Mike Soroka’s saga takes another turn, and Braves’ offensive malaise continues

PHILADELPHIA — It was perhaps overly ambitious to expect Mike Soroka to make it back to the Braves’ starting rotation this season after two years away for a twice-ruptured right Achilles, three surgeries and more physical therapy and rehab hours than most athletes will endure in a lifetime.

Soroka, who was still in great form before his Achilles strain in August 2020 in his third season of a short-season pandemic, was just that. And he’s such a great guy that it was impossible not to hope he would do it.

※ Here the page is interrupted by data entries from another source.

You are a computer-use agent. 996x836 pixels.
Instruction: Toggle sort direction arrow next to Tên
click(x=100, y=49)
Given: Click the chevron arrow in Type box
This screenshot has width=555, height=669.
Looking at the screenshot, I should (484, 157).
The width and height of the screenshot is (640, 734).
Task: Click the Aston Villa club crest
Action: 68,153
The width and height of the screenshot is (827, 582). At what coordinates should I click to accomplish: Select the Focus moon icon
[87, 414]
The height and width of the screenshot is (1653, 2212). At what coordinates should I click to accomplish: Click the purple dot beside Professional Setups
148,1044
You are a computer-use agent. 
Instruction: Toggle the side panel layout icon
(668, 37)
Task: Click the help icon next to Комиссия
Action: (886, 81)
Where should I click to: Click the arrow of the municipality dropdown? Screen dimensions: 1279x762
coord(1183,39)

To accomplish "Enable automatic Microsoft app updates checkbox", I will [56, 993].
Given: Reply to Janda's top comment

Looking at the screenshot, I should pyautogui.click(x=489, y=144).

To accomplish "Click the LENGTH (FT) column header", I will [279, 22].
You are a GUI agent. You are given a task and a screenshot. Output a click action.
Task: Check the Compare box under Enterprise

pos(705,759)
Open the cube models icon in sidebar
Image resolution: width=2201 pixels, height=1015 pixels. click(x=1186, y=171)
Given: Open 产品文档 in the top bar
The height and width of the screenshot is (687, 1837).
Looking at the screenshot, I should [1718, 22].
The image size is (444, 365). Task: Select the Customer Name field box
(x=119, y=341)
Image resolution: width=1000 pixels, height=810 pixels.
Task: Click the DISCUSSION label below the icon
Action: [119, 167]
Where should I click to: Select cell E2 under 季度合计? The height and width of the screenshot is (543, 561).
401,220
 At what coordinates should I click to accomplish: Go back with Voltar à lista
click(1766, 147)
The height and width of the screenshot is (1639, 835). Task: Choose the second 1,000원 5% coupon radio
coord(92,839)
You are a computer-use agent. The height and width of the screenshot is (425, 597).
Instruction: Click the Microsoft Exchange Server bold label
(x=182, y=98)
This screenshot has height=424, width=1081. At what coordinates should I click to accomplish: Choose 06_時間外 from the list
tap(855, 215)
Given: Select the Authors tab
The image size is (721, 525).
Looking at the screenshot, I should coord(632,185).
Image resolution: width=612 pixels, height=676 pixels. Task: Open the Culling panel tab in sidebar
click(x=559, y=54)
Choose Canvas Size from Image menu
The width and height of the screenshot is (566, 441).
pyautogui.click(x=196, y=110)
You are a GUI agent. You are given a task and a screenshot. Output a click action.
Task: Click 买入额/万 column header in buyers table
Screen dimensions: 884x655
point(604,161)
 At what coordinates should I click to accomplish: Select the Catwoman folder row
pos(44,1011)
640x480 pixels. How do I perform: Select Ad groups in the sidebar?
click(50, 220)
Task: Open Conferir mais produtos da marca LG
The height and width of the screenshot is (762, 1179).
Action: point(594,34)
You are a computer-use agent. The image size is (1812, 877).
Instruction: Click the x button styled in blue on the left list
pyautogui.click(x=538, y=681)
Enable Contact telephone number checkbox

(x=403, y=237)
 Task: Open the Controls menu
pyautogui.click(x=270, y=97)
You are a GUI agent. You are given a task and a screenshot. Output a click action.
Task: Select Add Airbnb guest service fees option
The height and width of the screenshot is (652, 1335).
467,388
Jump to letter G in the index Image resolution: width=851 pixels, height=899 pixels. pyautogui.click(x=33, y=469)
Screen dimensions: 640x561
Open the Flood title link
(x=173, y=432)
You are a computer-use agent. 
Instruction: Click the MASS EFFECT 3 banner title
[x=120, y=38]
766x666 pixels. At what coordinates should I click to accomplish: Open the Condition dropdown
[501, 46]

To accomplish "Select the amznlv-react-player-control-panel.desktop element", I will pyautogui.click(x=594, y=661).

Remember when he made his debut in May 2018, at the age of 20, with a dominant first outing against the opposition. MetsNew York He made five MLBHe started before shoulder soreness ended his season’s first season. The Braves were especially careful with his unique talent and high upside.

As great a prospect as he was — he was elite, not just very good — Soroka was, and is, even more highly regarded as a teammate and person. Everybody who met him became a fan, and felt like a friend of this affable, whipsmart Canadian who has kept a pleasant disposition through the whole ordeal.

He had a 2.68 ERA and a 1.111 WHIP in his one full season of 2019, with 142 strikeouts, 41 walks, in 174 innings. His home run rate was also the lowest among MLB starters (0.7 per nine innings). He looked well on his path to becoming the next great Braves starting pitcher. If there was a ceiling on how good Soroka could become, you would’ve had a hard time in 2019 finding someone to claim it was anything lower than future Cy Young Award winner.

The Achilles then made a routine play that August. And he hasn’t pitched in a major-league game since.